Task data.
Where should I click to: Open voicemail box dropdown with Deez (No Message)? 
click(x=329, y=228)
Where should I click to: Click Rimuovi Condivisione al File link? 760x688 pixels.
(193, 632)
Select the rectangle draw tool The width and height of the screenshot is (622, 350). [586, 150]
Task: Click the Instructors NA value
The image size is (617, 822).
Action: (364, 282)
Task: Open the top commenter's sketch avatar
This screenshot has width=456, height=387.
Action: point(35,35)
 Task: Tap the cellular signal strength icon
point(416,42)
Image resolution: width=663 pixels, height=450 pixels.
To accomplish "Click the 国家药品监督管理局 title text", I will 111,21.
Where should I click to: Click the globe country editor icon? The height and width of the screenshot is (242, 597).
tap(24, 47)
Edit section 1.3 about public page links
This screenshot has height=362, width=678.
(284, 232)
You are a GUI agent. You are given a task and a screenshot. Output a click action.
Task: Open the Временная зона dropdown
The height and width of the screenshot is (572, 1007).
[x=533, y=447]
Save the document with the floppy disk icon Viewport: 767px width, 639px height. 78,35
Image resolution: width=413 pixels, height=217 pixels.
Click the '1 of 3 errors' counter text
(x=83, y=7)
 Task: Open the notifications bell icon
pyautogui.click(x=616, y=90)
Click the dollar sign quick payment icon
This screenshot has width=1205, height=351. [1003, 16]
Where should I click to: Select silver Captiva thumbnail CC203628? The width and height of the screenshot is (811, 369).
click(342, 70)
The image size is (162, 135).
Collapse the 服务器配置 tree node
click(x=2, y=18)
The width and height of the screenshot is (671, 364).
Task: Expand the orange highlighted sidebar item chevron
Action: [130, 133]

Your objective. Give back all the records exactly as they stand.

Exercise result.
Where should I click to: Open voicemail box dropdown with Deez (No Message)? 
click(x=329, y=228)
Where should I click to: Click Rimuovi Condivisione al File link? 760x688 pixels.
(193, 632)
Select the rectangle draw tool The width and height of the screenshot is (622, 350). [586, 150]
Task: Click the Instructors NA value
The image size is (617, 822).
Action: (364, 282)
Task: Open the top commenter's sketch avatar
This screenshot has width=456, height=387.
Action: point(35,35)
 Task: Tap the cellular signal strength icon
point(416,42)
Image resolution: width=663 pixels, height=450 pixels.
To accomplish "Click the 国家药品监督管理局 title text", I will 111,21.
Where should I click to: Click the globe country editor icon? The height and width of the screenshot is (242, 597).
tap(24, 47)
Edit section 1.3 about public page links
This screenshot has height=362, width=678.
(284, 232)
You are a GUI agent. You are given a task and a screenshot. Output a click action.
Task: Open the Временная зона dropdown
The height and width of the screenshot is (572, 1007).
[x=533, y=447]
Save the document with the floppy disk icon Viewport: 767px width, 639px height. 78,35
Image resolution: width=413 pixels, height=217 pixels.
Click the '1 of 3 errors' counter text
(x=83, y=7)
 Task: Open the notifications bell icon
pyautogui.click(x=616, y=90)
Click the dollar sign quick payment icon
This screenshot has width=1205, height=351. [1003, 16]
Where should I click to: Select silver Captiva thumbnail CC203628? The width and height of the screenshot is (811, 369).
click(342, 70)
The image size is (162, 135).
Collapse the 服务器配置 tree node
click(x=2, y=18)
The width and height of the screenshot is (671, 364).
Task: Expand the orange highlighted sidebar item chevron
Action: [130, 133]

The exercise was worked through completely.